ICFA SCIC Dec '01 Meeting, CERN, Geneva

Author: Les Cottrell. Created: December 8

XIWT | IEPM | PingER | Tutorial

Attendees: 

Harvey Newman Caltech), Dean Karlen (Carleton), Richard Hughes Jones (Manchester), Denis Langlin (IN2P3), Manuel Delfino (CERN), Slava Ilyin (MSU), Matthias Kaseman (FNAL), Michael Ernst (DESY)

Introduction

ICFA chairman wants the SCIC to continue, Mathias has asked to be relieved from the chairmanship. The ICFA chair asked for input & suggestions and agreed to Harvey Newman to be the new chair. The official changeover will be Feb 14-15 at the ICFA meeting at SLAC. ICFA wants the SCIC to also give a short interim status report at the SLAC meeting. An important part of the SCIC mandate is to also look to the poorer connected HEP collaborator countries.

Update on US connectivity from CHEP - Harvey

Large amounts (many hundreds of TBytes already (BaBar > 400TB)) of data and data Grids are emerging.  By 2005 major Labs will need 2.5 - 10Gbits/s. The model for HEP computing is based on hierarchical tiers (tier 0 for Lab, tier 1 major region/country computer centers, then to institutions, then to departments and then to users). Upgrades are quickly utilized, typically within a month of installation it gets heavy use.

HEP plan for bandwidth FY2001 thru FY2006 can be found at http://gate.hep.anl.gov/lprice/TAN. CERN 155Mbps to 2*155Mbps this year (2001), 622 Mbps in April 2002. DataTAG 2.5 Gbps research link in Summer 2002, 10Gbps research link in 2003 or 2004. Big surprise in drawing up the TAN review was that stated requirements were bigger than expected. In particular the reality for BaBar distributing data to IN2P3 was much greater and earlier than expected. Big effect was the cost of people and the need to actually really make them effective collaborators. The need was for bandwidth to effectively use these people, while at the same time the cost of bandwidth was dropping and the cost for people was increasing.

In the Hoffman report, network requirements are dominated by the high performance sites, but are well ordered and very conservative (lot of potential for growth). Even for remote interactive sessions there are large requirements, and the stated requirements were restricted (e.g. only 30 interactive active sessions).

To indicate that these numbers for HEP are in line with the rest of the Internet, the growth of US Internet traffic has been 2.8 times per year and now has grown to a factor of 4 per year. By 2010 this corresponds to 10Pbps. One of the possible drivers (according to one Internet expert) for the need for the bandwidth is an Internet  TV channel per person in 2006 in the 1st world. Another confirmation is that the Amsterdam Exchange bandwidth has grown by a factor of 4 in the last year. Such growths in backbone bandwidths require a large investment in local infrastructure also.

--- EXERCISE PROMPT ---
In the meeting notes, when and where is the official changeover to the new SCIC chair set to happen?

--- RECORDED DATA ---
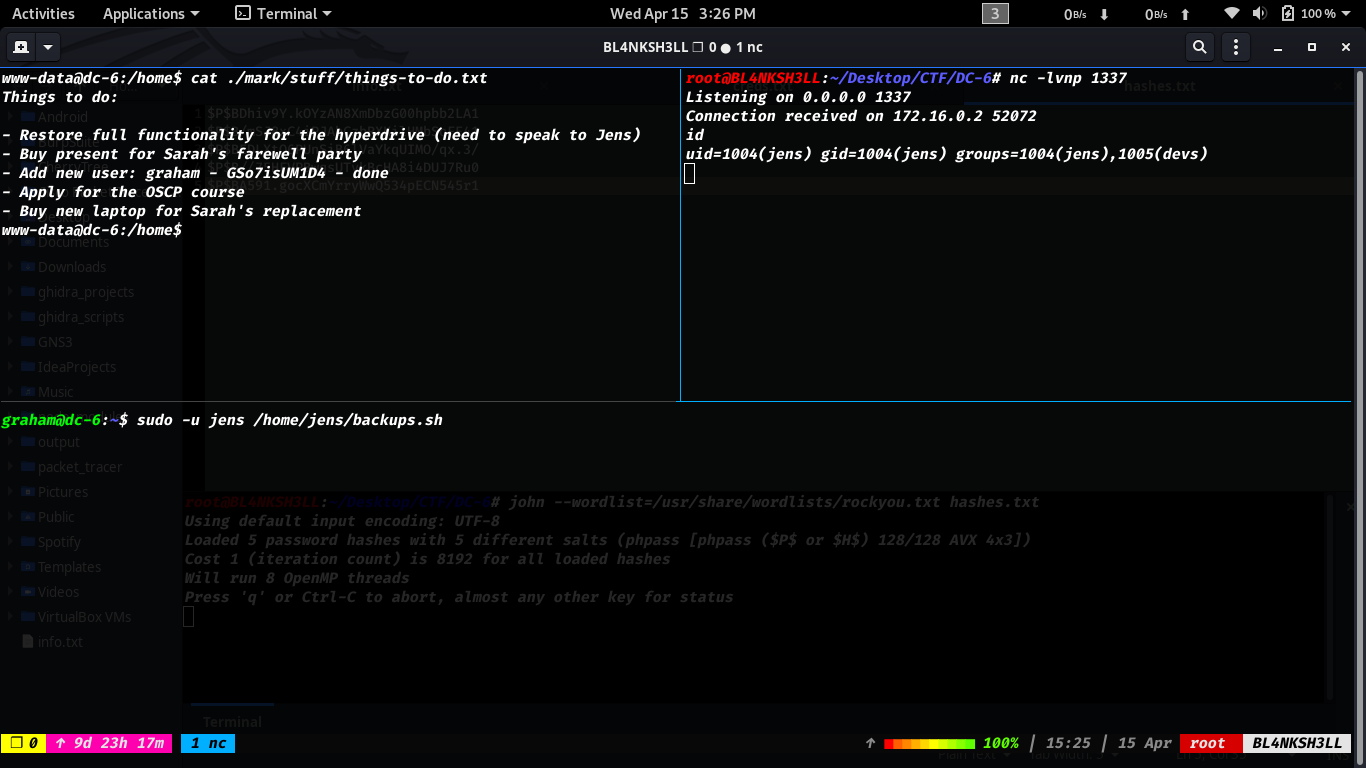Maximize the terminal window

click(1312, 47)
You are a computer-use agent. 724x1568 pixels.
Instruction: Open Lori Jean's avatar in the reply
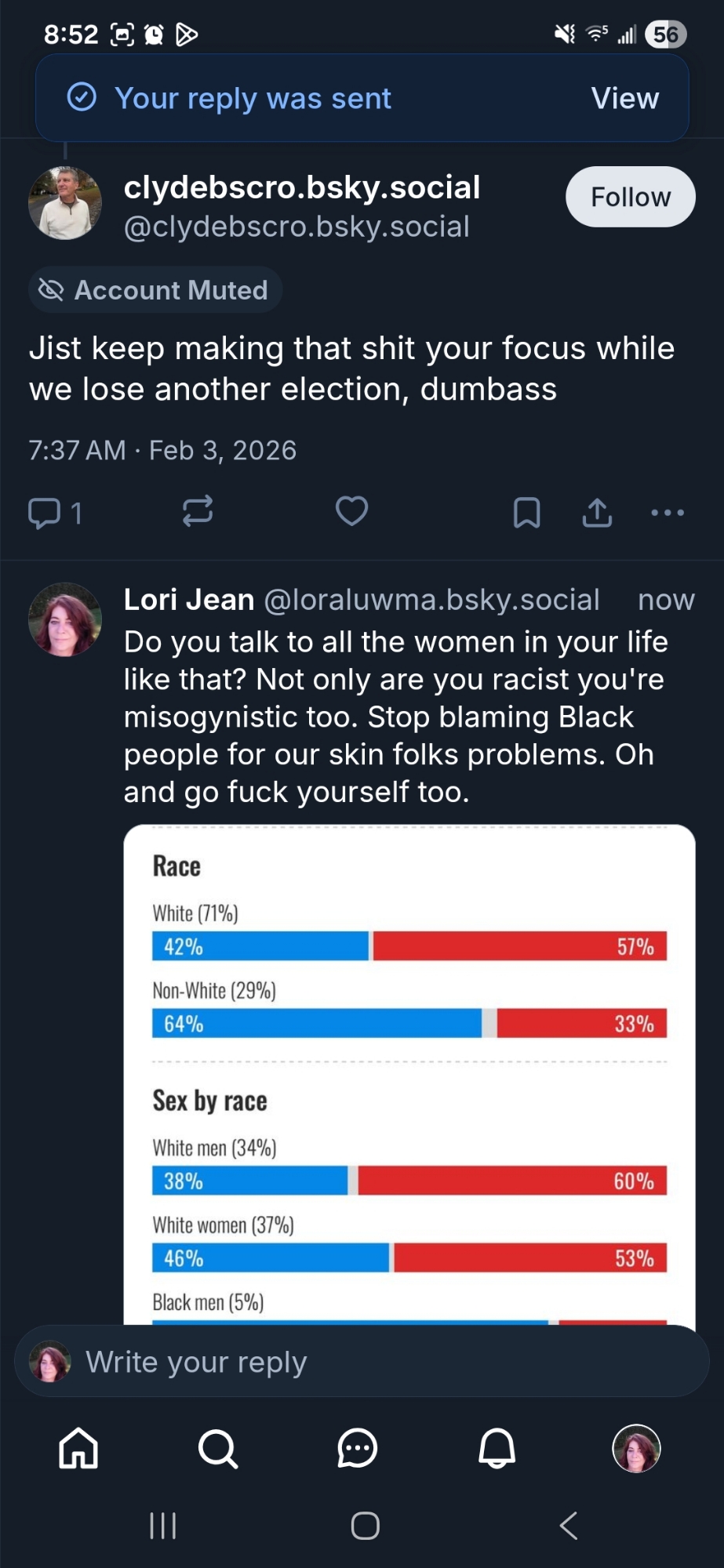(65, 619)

--- FULL RESPONSE ---
Feb 14-15, at the ICFA meeting at SLAC.